School Voucher, Tax Cut Measures Floated by Colorado Conservatives for 2024 Ballot

This story by Chase Woodruff appeared on Colorado New2sline on April 3, 2023.

Finding themselves shut out of power at the state level for at least the next two years, Colorado Republicans are redoubling their efforts to score major policy wins at the ballot box in 2024.

More than a dozen potential ballot initiatives have been filed with the Colorado Secretary of State’s Office by two groups of conservative political operatives over the last few weeks. About half of the proposed measures aim to cut state taxes, while several others would make drastic changes to Colorado’s K-12 education system.

Proposed Initiative #19, filed by political operative Suzanne Taheri and former GOP state Sen. Steven Ward, would enshrine “the right to school choice” in the Colorado Constitution. Parents would have “the right to direct per pupil funding for their child to the schooling of their choice,” including “charter, private and home schools.”

That’s an outcome long sought by proponents of a statewide school voucher program, which would allow public education funding to cover the costs of tuition at private schools. Critics say the programs undermine the public education system, and Colorado courts have repeatedly struck down voucher programs created at both the state and local levels.

The text of Proposed Initiative #19 was approved by the state’s Title Board, a three-member panel that governs ballot access for citizen-initiated measures. To qualify for the ballot, a constitutional amendment must collect signatures from at least 2% of registered voters in each of Colorado’s 35 state Senate districts, and it must receive at least 55% of the vote to pass.

Another constitutional measure filed by Taheri and Ward, Proposed Initiative #23, would allow new charter schools to be authorized by the state, rather than by local school districts. It will be heard by the Title Board at a hearing Wednesday.

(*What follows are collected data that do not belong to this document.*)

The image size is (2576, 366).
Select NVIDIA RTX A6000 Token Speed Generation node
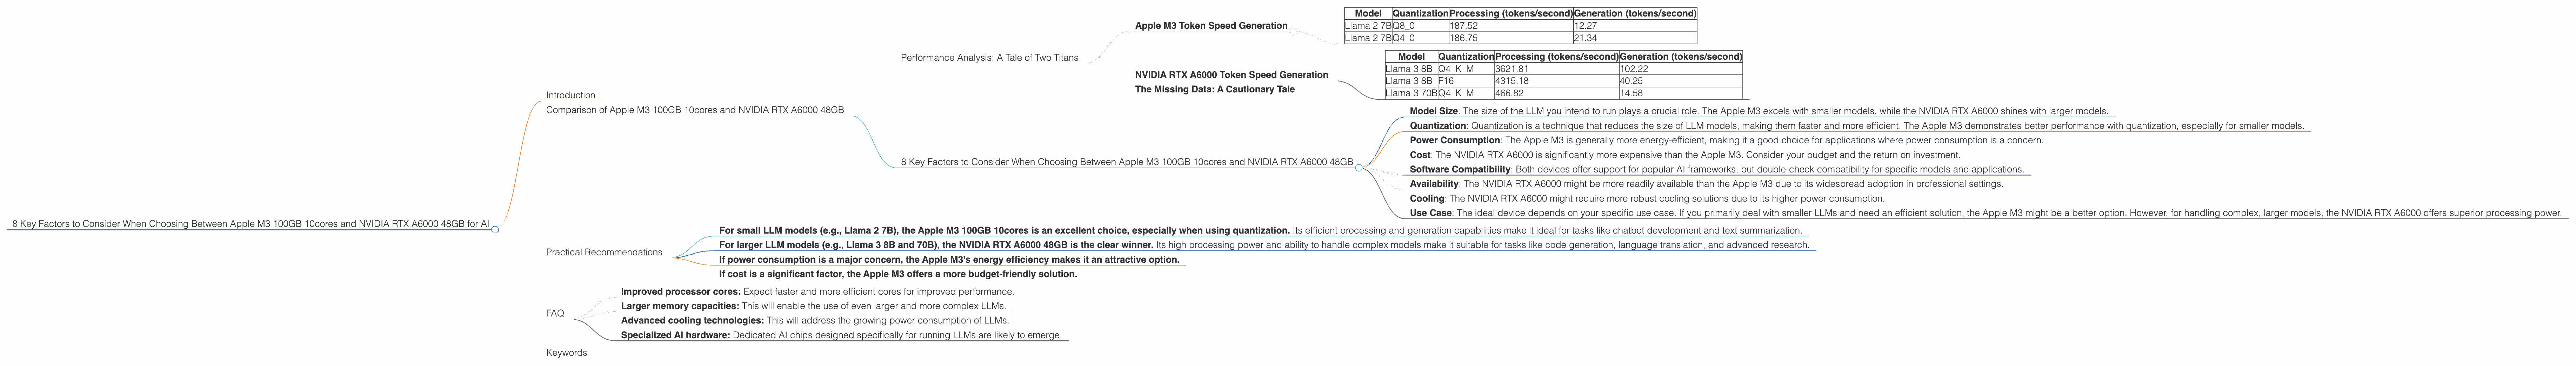coord(1230,75)
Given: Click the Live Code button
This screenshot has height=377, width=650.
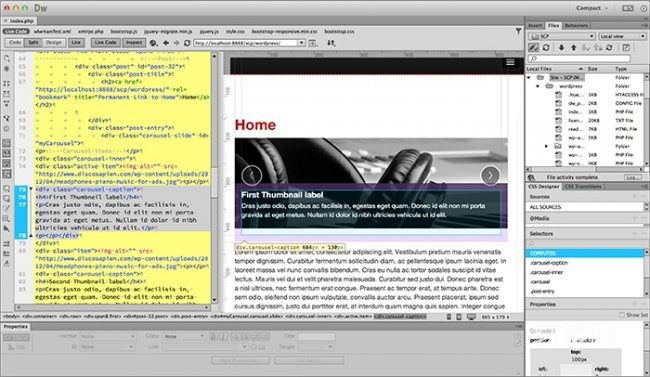Looking at the screenshot, I should 105,42.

Taheri and Ward have also filed a variety of initiatives to cut or restrict the growth of state taxes, including one that would limit property tax increases to no more than 3% annually, along with a proposal to temporarily reduce state sales taxes. A final set of measures aims to lower the state’s income tax rate, currently set at 4.4%, to either 4.35% or 4.25%.

Jon Caldara and Ben Murrey, conservative activists affiliated with the Denver-based Independence Institute, have filed multiple income tax-cut initiatives of their own. As statutory initiatives, the tax cut measures require petition signatures from 124,238 registered voters to qualify for the ballot, and a simple majority to pass.

Such a measure would be the third consecutive income tax cut backed by Caldara and the Independence Institute to appear on Coloradans’ even-year ballots. Voters last year approved Proposition 121, which cut the state income tax rate from 4.55% to 4.4%, just two years after approving Proposition 116, which cut the rate to 4.55% from 4.63%.

The continued incremental cuts are part of what Murrey last year called a “Path to Zero” — an effort to gradually abolish the state’s income tax altogether.

Separately, Caldara and former GOP state legislative candidate Hilleary Waters have filed a 2024 initiative that would limit regular sessions of the General Assembly to 90 days, and another that would give the Title Board, rather than the Legislature, final say over how the text of referred measures appear on Colorado ballots.